Paris, 26 janvier 1804 - Annecy, 3 août 1857

Il n’est pas étonnant que la télégraphiste d’un sketch comique demande à ce que l’on épelle son nom : Eugène Sue est encore mal connu. La célébration du cent-cinquantième anniversaire de sa disparition en 1857 est l’occasion de mettre en lumière un personnage curieux et une oeuvre diversifiée.
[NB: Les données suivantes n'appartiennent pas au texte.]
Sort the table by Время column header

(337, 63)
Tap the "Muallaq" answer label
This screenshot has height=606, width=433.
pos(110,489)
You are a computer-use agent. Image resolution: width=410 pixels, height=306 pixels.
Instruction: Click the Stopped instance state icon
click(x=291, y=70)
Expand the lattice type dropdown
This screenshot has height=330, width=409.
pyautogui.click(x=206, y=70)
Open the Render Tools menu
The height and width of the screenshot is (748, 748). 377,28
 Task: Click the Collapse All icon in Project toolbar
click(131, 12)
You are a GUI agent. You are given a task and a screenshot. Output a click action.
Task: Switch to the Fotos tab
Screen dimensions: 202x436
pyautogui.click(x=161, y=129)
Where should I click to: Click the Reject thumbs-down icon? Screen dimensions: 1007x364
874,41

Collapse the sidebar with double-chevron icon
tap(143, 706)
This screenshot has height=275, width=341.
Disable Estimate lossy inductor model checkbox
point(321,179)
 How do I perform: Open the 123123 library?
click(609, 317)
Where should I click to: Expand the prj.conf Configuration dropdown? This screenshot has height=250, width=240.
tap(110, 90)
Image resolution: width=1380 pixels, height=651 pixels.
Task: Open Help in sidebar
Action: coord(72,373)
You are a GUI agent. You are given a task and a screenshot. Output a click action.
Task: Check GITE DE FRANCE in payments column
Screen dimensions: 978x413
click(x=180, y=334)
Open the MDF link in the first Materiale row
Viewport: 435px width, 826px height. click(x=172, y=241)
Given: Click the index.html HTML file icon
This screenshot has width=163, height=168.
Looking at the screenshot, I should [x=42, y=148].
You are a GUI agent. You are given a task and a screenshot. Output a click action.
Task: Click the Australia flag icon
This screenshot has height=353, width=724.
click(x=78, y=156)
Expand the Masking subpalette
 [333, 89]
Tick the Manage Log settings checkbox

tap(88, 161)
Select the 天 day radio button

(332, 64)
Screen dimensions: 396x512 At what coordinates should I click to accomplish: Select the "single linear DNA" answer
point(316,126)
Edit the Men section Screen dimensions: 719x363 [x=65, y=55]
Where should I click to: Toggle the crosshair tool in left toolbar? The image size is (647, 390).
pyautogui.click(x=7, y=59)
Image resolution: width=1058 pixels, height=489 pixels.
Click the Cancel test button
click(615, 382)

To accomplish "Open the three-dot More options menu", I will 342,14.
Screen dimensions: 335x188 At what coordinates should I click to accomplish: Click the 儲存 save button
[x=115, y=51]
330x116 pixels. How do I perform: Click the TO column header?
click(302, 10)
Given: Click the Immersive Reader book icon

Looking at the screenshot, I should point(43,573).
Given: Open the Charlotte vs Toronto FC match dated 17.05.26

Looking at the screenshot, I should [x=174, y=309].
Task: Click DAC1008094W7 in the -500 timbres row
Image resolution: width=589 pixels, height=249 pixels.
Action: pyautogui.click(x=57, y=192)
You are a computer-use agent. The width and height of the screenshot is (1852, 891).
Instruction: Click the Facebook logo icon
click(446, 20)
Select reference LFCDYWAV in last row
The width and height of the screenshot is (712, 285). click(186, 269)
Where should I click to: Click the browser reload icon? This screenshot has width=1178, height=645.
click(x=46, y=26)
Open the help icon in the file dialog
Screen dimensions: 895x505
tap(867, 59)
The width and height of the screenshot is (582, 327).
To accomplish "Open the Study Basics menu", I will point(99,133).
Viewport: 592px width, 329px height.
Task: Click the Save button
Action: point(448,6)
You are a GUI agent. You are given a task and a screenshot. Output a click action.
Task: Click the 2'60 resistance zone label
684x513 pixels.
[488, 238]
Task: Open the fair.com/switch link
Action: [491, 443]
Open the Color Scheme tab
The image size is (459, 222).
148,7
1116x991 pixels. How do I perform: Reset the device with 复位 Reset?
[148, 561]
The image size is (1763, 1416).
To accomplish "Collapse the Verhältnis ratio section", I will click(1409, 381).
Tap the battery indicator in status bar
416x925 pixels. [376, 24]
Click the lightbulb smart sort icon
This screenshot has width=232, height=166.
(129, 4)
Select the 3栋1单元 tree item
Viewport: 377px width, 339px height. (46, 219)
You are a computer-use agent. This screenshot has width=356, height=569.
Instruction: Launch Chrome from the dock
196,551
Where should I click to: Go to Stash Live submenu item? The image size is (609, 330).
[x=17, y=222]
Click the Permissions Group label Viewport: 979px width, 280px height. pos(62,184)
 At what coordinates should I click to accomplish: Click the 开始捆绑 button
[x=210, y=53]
Né à Paris en1804, Eugène Sue exerce quelques années l’activité de chirurgien militaire et participe à des campagnes navales. Revenu à Paris en 1828, il écrit des romans maritimes : Kernok le pirate (1830), La Salamandre (1832). Auteur connu, dandy, membre du Jockey-Club, Sue s’oriente ensuite vers le roman de moeurs : Mathilde (1840-41), premier grand roman-feuilleton, montre déjà son intérêt pour les questions sociales.

En 1842-43, la publication en feuilleton des Mystères de Paris dans le Journal des débats constitue un événement littéraire aussi important que la bataille d’Hernani en 1830 : c’est le premier grand roman populaire. Des milliers de lecteurs attendent chaque jour la suite des aventures de Rodolphe qui, prince de Gérolstein, se déguise en ouvrier pour protéger les faibles et les opprimés du petit peuple parisien. Montrant les misères, mais proposant aussi des réformes sociales, Les Mystères de Paris se font le porte-parole de toute une population.

Un an après, Le Juif errant, publié en feuilleton dans le Constitutionnel (1844-45), connaît aussi un immense succès, se faisant l’écho des violentes polémiques entre catholiques et libéraux, et présentant la compagnie de Jésus comme une dangereuse société secrète.

Élu député de gauche à Paris en avril 1850, Eugène Sue écrit Les Mystères du peuple (1849-1857), immense fresque historique, où il raconte l’histoire d’une famille de prolétaires à travers les âges. La censure du Second Empire s’en prend à ce roman particulièrement polémique et l’interdit en 1857, exigeant que tous les exemplaires soient détruits.

Exilé en Savoie à partir de 1852, Eugène Sue continue à publier des brochures contre le Second Empire et des romans-feuilletons. C’est à Annecy qu’il meurt le 3 août 1857.

Héritier de divers courants littéraires, Eugène Sue a créé un type de roman de moeurs où la jungle est celle des villes et où les fauves que le héros doit affronter sont les malfaiteurs et criminels qu’il rencontre dans toutes les couches de la société. Sue prouve aussi son art de mener des intrigues complexes, riches en personnages, avec un souffle digne des grandes épopées.